Getting START’ed: New FDA programs aim to advance drugs to treat rare diseases

On September 29, 2023, the U.S. Food and Drug Administration (FDA or "agency") announced the opportunity for a limited number of sponsors to participate in a new pilot program called Support for clinical Trials Advancing Rare disease Therapeutics (START) that will offer additional meetings with the agency to sponsors of novel drugs that aim to treat rare diseases. Eligible products include (1) biological drugs regulated by the Center for Biologics Evaluation and Research (CBER) that are a gene or cellular therapy intended to address an unmet medical need as a treatment for a rare disease or serious condition, and (2) products regulated by the Center for Drug Evaluation and Research (CDER) that are intended to treat rare neurodegenerative conditions, including those of rare genetic metabolic type.  Below we have summarized the START pilot program, as well as other ongoing agency efforts to promote the development of drugs and biologics that treat rare diseases.

FDA will be accepting applications to the START program between Jan. 2, 2024, and March 1, 2024. We encourage sponsors who are interested in this program to start preparing their applications without delay.

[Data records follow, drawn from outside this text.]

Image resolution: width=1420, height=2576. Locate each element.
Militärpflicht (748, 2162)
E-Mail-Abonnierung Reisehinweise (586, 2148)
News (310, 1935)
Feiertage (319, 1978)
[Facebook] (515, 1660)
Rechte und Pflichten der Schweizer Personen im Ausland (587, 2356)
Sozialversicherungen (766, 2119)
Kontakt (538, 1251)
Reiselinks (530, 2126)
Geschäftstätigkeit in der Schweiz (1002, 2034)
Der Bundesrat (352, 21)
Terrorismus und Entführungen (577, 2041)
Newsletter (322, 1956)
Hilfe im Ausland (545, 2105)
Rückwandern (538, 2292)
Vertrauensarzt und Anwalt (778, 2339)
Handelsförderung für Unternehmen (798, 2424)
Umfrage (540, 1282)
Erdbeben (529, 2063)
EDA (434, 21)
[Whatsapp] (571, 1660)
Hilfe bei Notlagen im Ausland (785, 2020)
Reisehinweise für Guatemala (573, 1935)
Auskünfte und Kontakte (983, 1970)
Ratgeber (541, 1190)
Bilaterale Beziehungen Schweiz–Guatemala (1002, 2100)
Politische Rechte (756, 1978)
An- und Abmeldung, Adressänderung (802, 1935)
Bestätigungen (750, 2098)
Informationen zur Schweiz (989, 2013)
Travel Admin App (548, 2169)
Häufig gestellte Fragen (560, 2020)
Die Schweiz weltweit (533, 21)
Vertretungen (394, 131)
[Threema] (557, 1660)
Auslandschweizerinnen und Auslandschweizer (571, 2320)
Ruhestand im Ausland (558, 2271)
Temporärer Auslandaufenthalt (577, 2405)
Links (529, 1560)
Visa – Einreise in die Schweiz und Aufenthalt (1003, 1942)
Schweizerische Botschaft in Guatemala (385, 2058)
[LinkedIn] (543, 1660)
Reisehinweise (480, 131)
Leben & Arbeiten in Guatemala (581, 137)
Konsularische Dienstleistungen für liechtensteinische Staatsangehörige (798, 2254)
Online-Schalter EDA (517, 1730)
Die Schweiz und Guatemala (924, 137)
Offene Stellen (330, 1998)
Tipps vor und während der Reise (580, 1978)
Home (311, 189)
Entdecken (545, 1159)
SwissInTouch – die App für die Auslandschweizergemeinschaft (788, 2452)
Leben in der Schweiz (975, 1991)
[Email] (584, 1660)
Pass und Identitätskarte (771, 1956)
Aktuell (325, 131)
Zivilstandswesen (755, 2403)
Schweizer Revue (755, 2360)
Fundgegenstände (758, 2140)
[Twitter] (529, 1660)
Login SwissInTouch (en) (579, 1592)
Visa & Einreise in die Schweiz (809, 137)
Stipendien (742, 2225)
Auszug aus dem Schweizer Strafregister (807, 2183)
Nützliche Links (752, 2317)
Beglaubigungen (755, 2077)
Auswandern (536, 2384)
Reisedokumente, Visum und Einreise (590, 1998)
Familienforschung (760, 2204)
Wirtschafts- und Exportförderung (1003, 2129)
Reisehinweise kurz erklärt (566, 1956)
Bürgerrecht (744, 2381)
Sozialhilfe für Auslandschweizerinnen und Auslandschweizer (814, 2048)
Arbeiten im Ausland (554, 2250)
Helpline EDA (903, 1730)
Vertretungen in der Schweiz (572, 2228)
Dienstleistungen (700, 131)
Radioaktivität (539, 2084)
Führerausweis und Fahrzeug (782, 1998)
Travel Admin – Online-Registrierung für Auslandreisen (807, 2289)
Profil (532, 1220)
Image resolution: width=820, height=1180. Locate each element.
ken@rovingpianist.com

CBER’s Office of Therapeutic Products (OTP) and CDER’s Office of New Drugs have announced in a Federal Register notice the opportunity for a limited number of development programs to participate in the START pilot program, which aims to accelerate the pace of development of novel CBER- and CDER-regulated products that are intended to treat rare diseases. The pilot will augment the currently available formal meetings between FDA and sponsors, by providing sponsors selected for START with enhanced communications with FDA review staff, which will include, at a minimum, an initial meeting to review features of the pilot, to discuss a pathway intended to support a marketing application, and to discuss specific issues for which a sponsor requests enhanced communication with FDA. Additional communications will also include ongoing interactions via email or teleconference that take place on a scheduled and/or as needed basis as agreed upon by the sponsor and FDA.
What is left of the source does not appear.